If there is no God, then what is the meaning of life? Maybe what God supposedly wants or plans is just as unimportant as the possibility of being run over by Santa Claus or being kidnapped by the color green. But this does not diminish the meaning of life. Giving gifts is just as meaningful as ever, even though I don't believe in Santa Claus.
Why am I here? Why do I exist? Atheism has no answer only because the question assumes there must be a reason envisioned by some purposeful God.
It's not a limitation of atheism. The question is similar to "When did you stop beating your spouse?" assuming that the person being addressed has been beating their spouse. If they never beat their spouse, then technically they simply cannot answer the question. (52. Jerome Shaffer, Reality, Knowledge and Values (New York: Random House, 1971), pages 104-105.)

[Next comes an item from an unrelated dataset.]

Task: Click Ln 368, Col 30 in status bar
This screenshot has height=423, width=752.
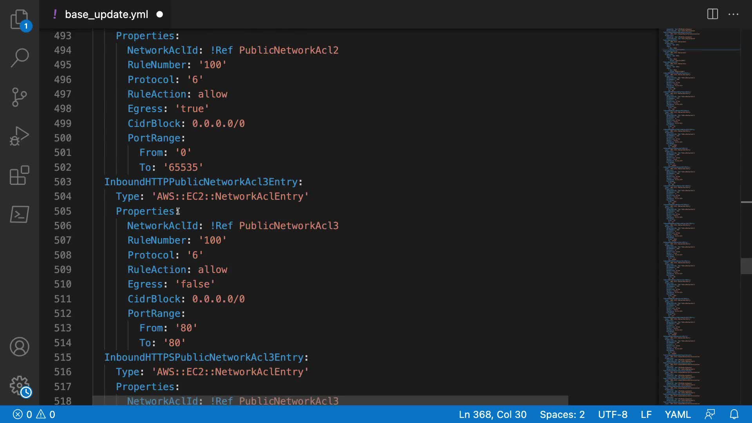Action: click(x=492, y=414)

The theist must prove the existence of God. The theist offers an explanation of existence and must give reasons for accepting it. This also applies to the most basic assumptions of atheism, but more about that later.
If the reasoning for belief in God is faulty, then it can't support the claim that God exists. Ignorance of alternative explanations doesn't justify belief in God. Only knowledge justifies beliefs, not ignorance. We cannot cannot merely assume what we're trying to prove. And because we have to start with premises, it is impossible to prove God's existence.
So there is good evidence against the existence of God, generally as a good creator and specifically as in an ultimate personal mind.